Why (Breedekloof Valley is special)…
Slow ripening vines – owing to alkaline soils and relatively cool temperatures – and a late harvest allow for maximum flavour development in the grapes.
Winter snow means buds break late, allowing for good dormancy, which is needed to keep vines healthy, rather like a good night’s sleep.
Varied soil types allows for a greater variety of wine styles.
Daytime temperature variation has a positive effect on acid (cool temperatures balances it) and sugar (warm temperatures help sugar development). Acid and sugar contribute to both a wine’s taste and its ageability.
Livia’s Laughter, Lateganskop Chardonnay Pinot Noir 2011 – sublime MCC that is modestly rich on the palate with a stunning finish.
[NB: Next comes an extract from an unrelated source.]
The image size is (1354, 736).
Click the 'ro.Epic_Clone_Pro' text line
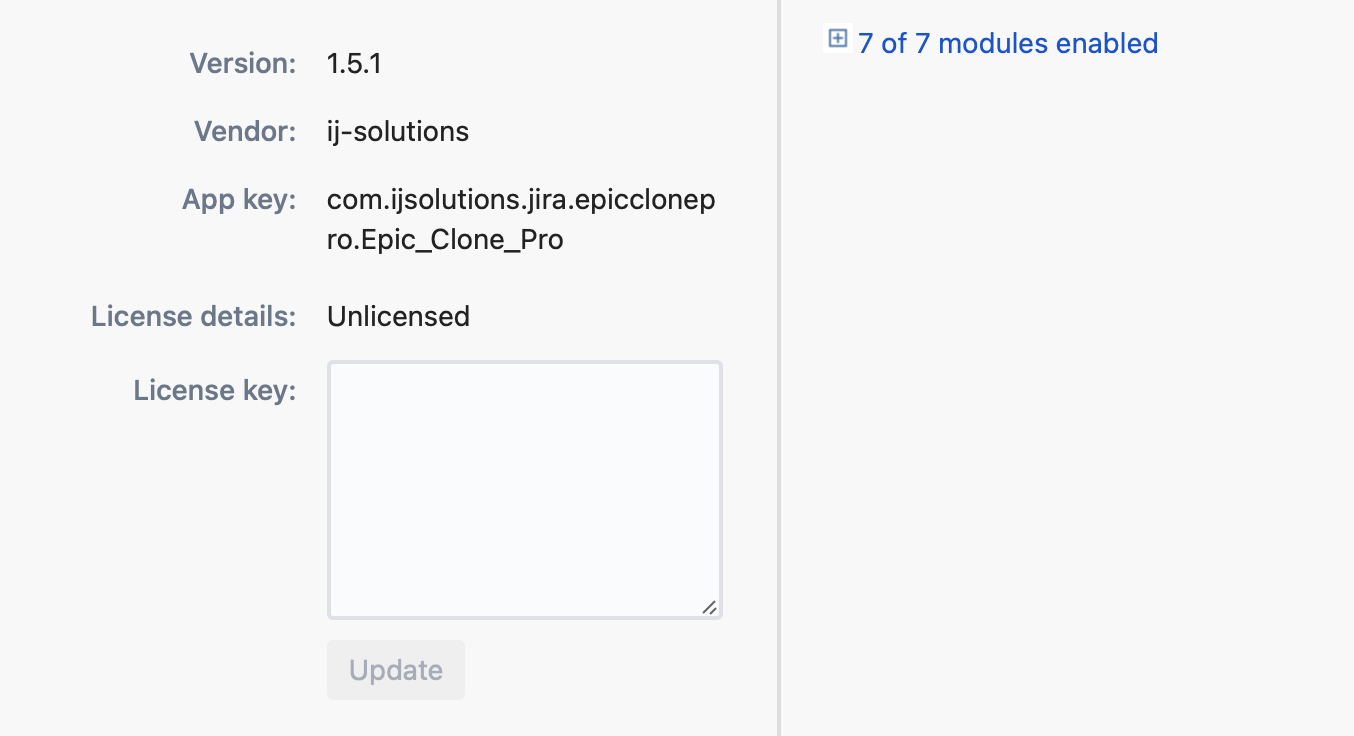coord(445,241)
Perfect for those averse to the usual dry character of an MCC.
Deetlefs Pinotage Rose
Goudini Chenin Blanc 2014
Bergsig Weisser Riesling 2013 – A complete stunner of a Riesling that rivals anything from Germany’s Mosel Valley. Off-dry, with that typically Riesling kerosene nose, nectarines on the palate. Probably one of the best Weisser Rieslings in SA.
Goudini UnWooded Chardonnay 2014
Opstal Carl Everson Chenin Blanc 2013 – gorgeous wooded Chenin, off-dry and full of caramel, almonds and grapefruit flavours.
uniWines Daschbosch Exanimo (Chenin Blanc, Chardonnay, Semillon blend) 2013
Badsberg sur lie Chardonnay 2012
Botha Pinotage 2012 – very subdued Pinotage that comes alive when enjoyed with a succulent lamb dish.
Bergsig Pinotage 2012
uniWines Groot Eiland Ruby Cabernet – delicious combination of black fruit and greenness. Better on its own rather than with food.
Goudini Merlot Ruby Cabernet 2013
Note, Ruby Cabernet = Cabernet Sauvignon (quality and fruitiness) + Carignan (from the Mediterranean, resistant to hot temperatures)
Botha Hanepoot 2013
Lateganskop No. 102 Hanepoot 2013 – think Crème Brulee in liquid form yet with enough acidity to make it fly. The star of the dessert wines that was a perfect match for both the savoury cheese dish and the sweet lemon mousse.
Slanghoek Red Muscadel 2014
Huge thanks to all the organisers, the wine estates, Matt Manning and his team, and the staff at Opstal who kept the many guests topped up with food and wine.